> [Provided text]
⟨

I’ve just come back from vacation. I spent a week in Cancún, frolicking in the ocean blue waves of the Caribbean, with my sister and nephews. We had a grand time of it, enjoying the last days of summer before the boys head back to school and my older nephew starts his freshman year of college. This was a week I won’t soon forget!

As the boy’s crazy uncle, it was fitting that I should bring my knitting needles and yarn along so I could embarrass them at every turn. Teen boys are so caught up in their Instagram image, that they’d rather keep 200 feet away from anything or anyone that would make them lose followers. I was surprised, however, that the boys took my new craft in stride, didn’t mind seeing me knitting by the pool or at the airport terminal, and – in fact – began requesting scarves and mitts once I felt comfortable enough to start working with patterns and larger projects. I was glad by their reaction and promised them something to take with them for Christmas, now that I know the stitching basics and was able to learn ribbing to finish a project.

⟩

> [Exercise details]
Rewrite the vacation text from "I’ve just come" to "won’t soon forget!", substituting "Tulum" for "Cancún". Work only from the vacation text above.

Saved entries:
⟨

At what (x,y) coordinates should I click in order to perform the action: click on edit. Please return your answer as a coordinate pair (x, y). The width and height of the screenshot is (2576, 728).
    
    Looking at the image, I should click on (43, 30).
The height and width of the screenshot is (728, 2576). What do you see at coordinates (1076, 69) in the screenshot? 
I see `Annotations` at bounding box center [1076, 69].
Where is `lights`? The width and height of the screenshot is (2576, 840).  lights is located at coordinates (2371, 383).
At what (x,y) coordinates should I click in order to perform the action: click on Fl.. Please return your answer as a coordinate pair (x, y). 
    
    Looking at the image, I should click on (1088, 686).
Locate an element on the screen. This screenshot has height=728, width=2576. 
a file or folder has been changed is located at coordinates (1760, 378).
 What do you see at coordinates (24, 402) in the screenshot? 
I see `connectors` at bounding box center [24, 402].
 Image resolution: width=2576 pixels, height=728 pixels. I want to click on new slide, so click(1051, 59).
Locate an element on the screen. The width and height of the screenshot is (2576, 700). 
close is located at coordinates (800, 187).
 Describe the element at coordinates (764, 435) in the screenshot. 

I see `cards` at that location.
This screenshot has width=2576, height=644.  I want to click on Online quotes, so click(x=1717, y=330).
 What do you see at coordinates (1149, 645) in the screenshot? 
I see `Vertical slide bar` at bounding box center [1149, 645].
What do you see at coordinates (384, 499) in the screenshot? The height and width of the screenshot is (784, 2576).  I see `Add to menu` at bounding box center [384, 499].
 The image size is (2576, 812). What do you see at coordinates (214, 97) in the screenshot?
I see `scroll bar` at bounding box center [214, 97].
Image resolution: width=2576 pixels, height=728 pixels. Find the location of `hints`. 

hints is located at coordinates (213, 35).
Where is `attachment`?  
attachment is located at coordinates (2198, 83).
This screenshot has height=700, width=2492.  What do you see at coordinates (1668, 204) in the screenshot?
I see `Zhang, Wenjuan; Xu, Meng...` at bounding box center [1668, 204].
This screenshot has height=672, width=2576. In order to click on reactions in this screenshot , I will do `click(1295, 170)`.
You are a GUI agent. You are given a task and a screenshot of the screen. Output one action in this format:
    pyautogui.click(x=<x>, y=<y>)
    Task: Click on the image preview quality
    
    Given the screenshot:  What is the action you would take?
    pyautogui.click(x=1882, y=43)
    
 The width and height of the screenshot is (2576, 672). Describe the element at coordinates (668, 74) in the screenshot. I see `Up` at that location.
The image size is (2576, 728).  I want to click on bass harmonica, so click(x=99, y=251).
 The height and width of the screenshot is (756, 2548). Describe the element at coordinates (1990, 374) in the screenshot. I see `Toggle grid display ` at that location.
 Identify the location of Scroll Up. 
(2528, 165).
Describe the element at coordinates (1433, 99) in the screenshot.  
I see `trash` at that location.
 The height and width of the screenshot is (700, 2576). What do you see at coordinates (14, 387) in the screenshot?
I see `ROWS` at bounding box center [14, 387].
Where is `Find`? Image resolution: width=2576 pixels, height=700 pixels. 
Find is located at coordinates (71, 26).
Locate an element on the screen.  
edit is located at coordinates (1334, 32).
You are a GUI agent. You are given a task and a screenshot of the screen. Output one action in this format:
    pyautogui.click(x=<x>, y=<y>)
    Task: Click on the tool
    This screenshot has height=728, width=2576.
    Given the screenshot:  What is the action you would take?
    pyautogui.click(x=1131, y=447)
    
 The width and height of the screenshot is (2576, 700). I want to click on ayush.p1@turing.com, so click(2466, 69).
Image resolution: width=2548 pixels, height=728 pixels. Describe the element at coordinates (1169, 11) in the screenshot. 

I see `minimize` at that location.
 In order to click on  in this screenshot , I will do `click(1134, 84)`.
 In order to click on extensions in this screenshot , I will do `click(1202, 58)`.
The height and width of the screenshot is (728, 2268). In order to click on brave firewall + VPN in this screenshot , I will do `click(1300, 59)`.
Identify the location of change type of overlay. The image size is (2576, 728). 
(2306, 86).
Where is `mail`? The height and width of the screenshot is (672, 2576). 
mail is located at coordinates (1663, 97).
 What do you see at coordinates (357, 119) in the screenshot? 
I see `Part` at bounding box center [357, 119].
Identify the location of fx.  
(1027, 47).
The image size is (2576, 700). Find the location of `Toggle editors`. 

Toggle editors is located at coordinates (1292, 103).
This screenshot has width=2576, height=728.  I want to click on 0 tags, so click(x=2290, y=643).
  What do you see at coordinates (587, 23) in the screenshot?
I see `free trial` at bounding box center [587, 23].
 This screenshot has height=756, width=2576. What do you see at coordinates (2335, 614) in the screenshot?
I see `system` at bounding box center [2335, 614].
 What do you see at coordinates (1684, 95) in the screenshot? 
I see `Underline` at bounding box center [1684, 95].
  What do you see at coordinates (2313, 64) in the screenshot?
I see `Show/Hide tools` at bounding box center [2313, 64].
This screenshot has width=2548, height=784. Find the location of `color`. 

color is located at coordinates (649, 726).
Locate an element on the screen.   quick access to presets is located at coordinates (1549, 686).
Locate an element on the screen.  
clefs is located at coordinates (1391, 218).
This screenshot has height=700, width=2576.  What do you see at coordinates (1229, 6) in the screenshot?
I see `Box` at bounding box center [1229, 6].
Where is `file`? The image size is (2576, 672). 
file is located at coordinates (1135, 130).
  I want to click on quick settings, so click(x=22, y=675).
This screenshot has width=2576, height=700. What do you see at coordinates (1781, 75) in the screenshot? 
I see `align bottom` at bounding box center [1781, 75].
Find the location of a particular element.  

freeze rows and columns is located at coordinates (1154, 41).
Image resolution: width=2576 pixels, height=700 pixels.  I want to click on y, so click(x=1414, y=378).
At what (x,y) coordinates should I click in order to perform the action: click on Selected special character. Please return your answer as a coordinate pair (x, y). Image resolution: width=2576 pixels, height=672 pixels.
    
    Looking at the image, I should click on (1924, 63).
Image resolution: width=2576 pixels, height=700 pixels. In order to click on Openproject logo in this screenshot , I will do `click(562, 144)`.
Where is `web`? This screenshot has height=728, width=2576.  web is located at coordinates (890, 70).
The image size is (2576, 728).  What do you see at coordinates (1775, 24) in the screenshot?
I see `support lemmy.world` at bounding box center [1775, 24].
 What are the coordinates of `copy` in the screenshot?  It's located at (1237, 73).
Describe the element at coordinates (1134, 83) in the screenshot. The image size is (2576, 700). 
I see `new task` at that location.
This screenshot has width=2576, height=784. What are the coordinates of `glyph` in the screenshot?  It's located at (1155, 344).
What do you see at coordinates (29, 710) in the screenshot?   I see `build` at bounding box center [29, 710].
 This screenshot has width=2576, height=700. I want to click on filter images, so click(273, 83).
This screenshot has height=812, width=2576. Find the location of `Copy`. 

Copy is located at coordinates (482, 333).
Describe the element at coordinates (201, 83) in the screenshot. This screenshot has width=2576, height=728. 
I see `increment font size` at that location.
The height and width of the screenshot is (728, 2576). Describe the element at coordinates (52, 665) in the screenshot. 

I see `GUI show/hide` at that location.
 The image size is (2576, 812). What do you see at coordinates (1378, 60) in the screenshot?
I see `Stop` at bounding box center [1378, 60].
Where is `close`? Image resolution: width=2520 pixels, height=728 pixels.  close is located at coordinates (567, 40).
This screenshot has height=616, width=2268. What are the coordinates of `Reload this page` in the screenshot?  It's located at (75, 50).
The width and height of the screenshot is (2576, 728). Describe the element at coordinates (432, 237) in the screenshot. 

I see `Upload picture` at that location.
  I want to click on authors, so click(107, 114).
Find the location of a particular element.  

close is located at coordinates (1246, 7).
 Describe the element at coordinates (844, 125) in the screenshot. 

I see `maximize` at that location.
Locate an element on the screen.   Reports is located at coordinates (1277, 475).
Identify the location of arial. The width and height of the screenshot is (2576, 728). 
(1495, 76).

⟩

> [The completed task]
I’ve just come back from vacation. I spent a week in Tulum, frolicking in the ocean blue waves of the Caribbean, with my sister and nephews. We had a grand time of it, enjoying the last days of summer before the boys head back to school and my older nephew starts his freshman year of college. This was a week I won’t soon forget!